= Short problem =
Copy out the lines below, from the line containing "Screen dimensions: 537x380" through the end, without the pictures.
(begin)
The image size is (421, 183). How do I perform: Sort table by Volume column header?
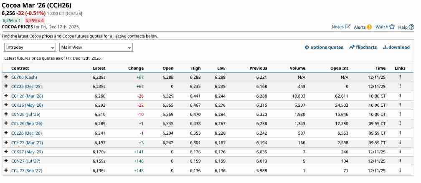pyautogui.click(x=298, y=68)
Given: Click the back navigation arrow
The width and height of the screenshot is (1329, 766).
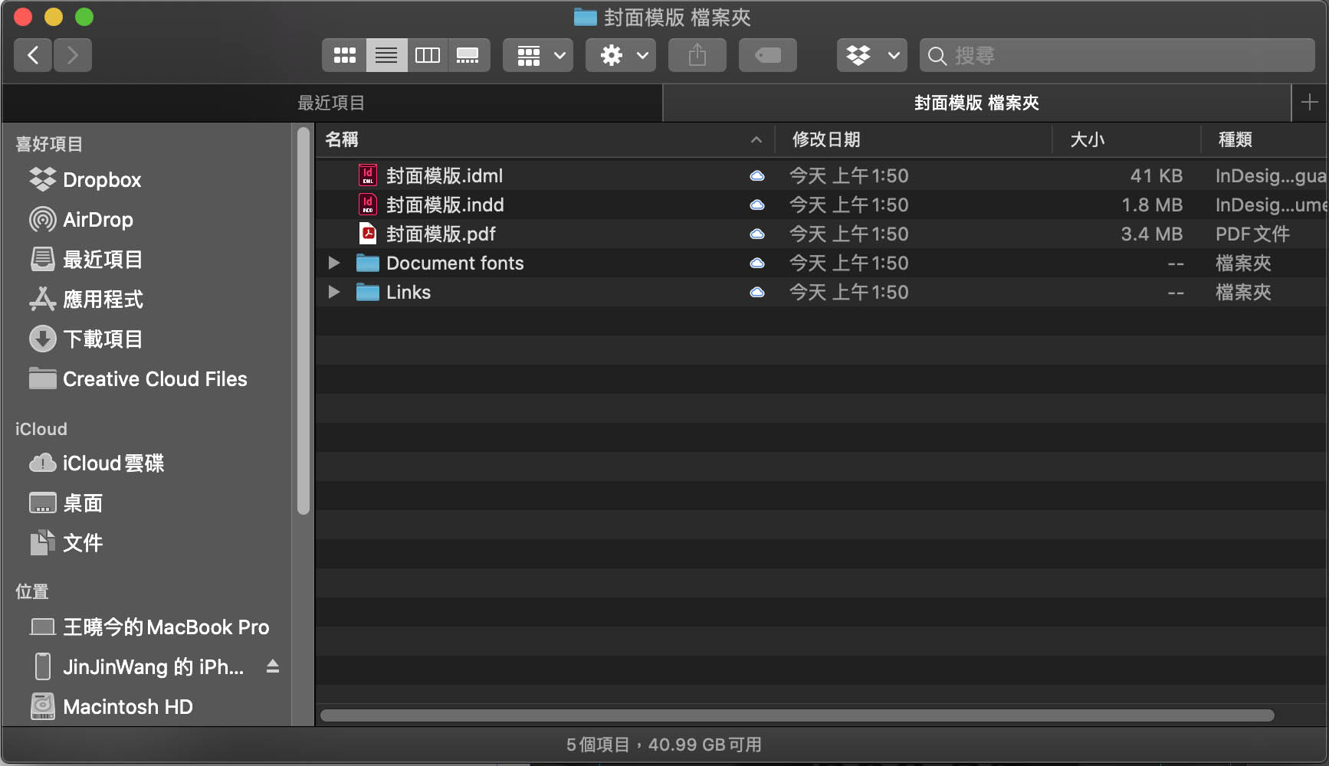Looking at the screenshot, I should pyautogui.click(x=33, y=55).
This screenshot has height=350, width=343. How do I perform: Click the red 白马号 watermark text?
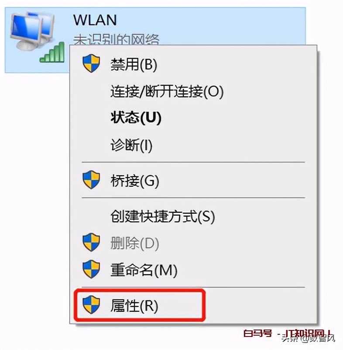tap(258, 333)
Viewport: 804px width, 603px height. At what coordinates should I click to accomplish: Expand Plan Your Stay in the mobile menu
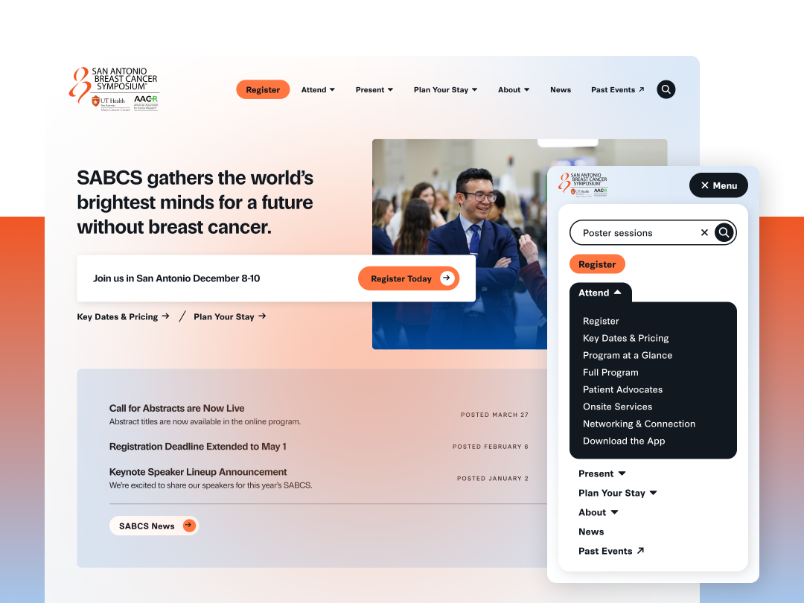[617, 493]
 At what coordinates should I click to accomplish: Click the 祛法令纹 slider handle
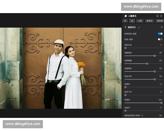click(155, 79)
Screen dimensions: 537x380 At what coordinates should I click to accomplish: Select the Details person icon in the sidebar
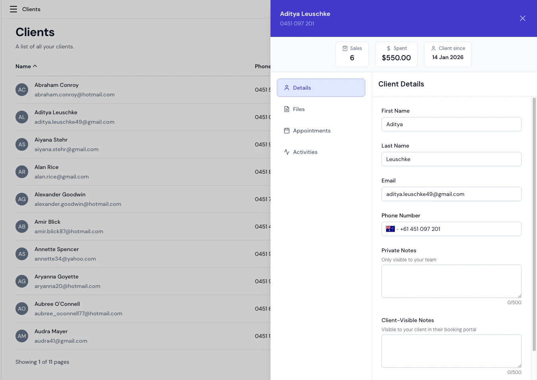tap(287, 87)
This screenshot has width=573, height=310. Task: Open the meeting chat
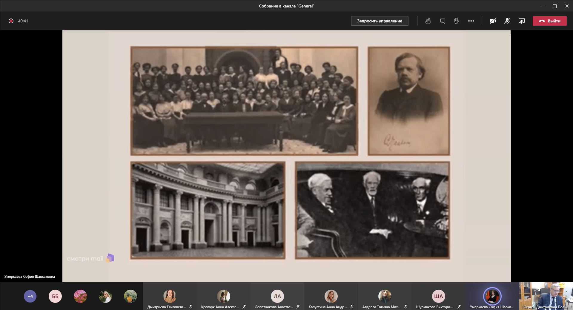tap(443, 21)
(end)
= Output of the exercise =
Screen dimensions: 537x380 At what coordinates should I click to accomplish: Select the Details person icon in the sidebar
tap(287, 87)
This screenshot has width=573, height=310. Task: Open the meeting chat
tap(443, 21)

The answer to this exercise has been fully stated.